Vom Hunger der Menschen in den asiatischen Schwellenländern und in Lateinamerika nach Mobilität verspricht sich Lanxess in den kommenden Jahren vor allem eines: Wachstum und Gewinn. „Unser Fokus auf Megatrends und Wachstumsregionen sowie unsere Technologiekompetenz sind die Stabilisatoren in einem zunehmend herausfordernden Umfeld“, umschreibt Heitmann die Konzernphilosophie. Allein in China verzeichnete das Unternehmen im zweiten Quartal 2012 ein Plus von mehr als 30 Prozent beim Umsatz.

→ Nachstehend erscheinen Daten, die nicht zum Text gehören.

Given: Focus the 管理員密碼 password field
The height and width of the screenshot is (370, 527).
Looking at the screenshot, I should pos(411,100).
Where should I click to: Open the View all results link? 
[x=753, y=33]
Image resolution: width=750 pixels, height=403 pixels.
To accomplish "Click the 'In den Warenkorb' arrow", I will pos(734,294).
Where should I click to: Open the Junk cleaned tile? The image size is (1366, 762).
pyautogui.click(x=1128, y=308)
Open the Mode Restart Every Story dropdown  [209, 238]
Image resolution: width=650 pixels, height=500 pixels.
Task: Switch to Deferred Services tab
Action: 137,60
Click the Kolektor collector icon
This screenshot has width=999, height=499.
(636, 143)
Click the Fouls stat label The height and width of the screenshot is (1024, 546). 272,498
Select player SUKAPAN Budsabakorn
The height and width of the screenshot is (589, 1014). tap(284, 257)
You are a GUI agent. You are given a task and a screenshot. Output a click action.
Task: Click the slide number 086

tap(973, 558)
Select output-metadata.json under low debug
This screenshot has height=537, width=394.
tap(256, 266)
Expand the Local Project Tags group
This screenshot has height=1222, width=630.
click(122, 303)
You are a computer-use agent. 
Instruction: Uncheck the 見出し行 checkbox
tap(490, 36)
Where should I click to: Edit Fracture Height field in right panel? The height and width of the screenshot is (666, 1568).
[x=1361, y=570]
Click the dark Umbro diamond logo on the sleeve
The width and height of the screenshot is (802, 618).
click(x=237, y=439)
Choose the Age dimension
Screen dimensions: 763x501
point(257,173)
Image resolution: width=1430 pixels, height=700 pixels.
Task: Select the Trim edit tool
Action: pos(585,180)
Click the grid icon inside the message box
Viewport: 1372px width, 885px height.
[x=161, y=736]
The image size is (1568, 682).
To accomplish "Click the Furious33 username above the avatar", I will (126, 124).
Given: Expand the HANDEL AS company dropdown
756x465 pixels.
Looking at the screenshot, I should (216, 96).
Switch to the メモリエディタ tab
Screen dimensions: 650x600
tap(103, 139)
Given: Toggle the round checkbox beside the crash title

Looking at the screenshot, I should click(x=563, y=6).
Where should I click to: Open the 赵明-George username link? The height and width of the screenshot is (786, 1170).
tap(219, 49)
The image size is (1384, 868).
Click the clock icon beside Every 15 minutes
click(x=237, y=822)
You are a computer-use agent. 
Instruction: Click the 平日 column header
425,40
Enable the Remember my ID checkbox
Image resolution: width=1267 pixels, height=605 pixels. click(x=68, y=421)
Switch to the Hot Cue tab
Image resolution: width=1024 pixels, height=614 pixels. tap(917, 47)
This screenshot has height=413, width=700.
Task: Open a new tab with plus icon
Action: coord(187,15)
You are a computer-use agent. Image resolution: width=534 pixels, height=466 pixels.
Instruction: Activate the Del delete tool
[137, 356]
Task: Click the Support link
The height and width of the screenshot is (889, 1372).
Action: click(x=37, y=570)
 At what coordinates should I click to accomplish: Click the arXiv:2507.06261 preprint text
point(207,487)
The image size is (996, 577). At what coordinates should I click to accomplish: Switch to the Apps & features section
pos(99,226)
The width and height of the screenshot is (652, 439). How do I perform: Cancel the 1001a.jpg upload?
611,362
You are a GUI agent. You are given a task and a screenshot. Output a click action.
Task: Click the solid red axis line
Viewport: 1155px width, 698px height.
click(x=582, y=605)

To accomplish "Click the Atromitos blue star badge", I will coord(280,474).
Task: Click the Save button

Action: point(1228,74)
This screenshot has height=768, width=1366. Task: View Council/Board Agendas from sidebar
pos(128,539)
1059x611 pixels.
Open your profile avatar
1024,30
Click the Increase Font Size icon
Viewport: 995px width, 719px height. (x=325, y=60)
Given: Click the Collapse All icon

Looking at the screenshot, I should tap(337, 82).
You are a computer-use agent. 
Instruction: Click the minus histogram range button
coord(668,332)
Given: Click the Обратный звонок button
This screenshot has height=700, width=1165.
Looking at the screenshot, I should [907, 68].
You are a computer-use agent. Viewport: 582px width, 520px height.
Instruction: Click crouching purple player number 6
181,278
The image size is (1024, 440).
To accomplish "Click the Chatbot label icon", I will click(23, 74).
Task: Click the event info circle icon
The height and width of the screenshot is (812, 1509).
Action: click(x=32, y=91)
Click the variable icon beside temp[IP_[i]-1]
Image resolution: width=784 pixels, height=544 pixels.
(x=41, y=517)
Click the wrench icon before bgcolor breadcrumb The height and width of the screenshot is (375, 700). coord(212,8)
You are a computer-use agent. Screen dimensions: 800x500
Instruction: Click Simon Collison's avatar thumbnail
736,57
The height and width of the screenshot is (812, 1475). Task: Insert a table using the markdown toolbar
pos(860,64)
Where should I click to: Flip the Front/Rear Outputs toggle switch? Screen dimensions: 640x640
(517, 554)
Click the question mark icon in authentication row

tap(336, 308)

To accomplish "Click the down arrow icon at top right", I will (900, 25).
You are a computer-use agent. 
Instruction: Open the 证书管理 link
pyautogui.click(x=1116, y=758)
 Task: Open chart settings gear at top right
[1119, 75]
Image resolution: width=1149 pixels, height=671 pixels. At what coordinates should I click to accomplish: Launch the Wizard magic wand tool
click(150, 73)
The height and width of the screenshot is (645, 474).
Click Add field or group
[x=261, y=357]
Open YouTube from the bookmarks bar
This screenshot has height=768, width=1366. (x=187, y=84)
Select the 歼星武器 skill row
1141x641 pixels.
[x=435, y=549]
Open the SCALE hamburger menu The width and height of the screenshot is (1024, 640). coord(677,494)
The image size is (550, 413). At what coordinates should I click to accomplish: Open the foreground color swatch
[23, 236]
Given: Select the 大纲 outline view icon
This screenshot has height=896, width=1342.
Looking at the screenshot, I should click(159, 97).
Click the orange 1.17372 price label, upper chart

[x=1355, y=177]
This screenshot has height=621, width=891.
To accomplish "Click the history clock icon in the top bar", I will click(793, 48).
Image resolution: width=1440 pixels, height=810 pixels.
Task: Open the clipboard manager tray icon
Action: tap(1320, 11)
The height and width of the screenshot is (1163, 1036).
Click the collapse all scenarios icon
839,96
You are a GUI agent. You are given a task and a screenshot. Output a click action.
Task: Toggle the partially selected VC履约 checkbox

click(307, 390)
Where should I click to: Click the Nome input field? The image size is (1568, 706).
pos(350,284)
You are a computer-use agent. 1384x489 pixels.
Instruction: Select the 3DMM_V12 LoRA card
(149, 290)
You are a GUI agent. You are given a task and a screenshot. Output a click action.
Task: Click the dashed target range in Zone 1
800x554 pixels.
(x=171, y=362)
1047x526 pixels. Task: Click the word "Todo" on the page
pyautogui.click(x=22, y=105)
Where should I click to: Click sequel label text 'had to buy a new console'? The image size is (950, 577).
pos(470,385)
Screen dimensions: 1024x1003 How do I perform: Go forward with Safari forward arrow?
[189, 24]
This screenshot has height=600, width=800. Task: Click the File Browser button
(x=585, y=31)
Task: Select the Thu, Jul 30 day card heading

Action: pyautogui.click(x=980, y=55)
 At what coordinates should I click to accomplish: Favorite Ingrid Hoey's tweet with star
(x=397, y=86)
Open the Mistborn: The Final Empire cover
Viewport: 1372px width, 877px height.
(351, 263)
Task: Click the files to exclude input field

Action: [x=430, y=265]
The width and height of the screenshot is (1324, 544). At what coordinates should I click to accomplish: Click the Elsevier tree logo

Das war keineswegs immer so. Als der Bayer-Konzern 2004 beschloss, sich von der traditionsreichen Chemie zu trennen, hatten nicht einmal die kühnsten Experten an eine schnelle Wiederbelebung dieser angeschlagenen Sparte geglaubt. Angesichts schwacher Margen kam Bayer immer mehr unter Zugzwang. Eine Modernisierung schien nicht erfolgversprechend beziehungsweise zu teuer. Bayer verlegte seine Aktivitäten verstärkt auf das sogenannte Life-Science-Geschäft mit Gesundheit und Pflanzenschutz und behielt vom Industriebereich nur die hochwertigen Materialien.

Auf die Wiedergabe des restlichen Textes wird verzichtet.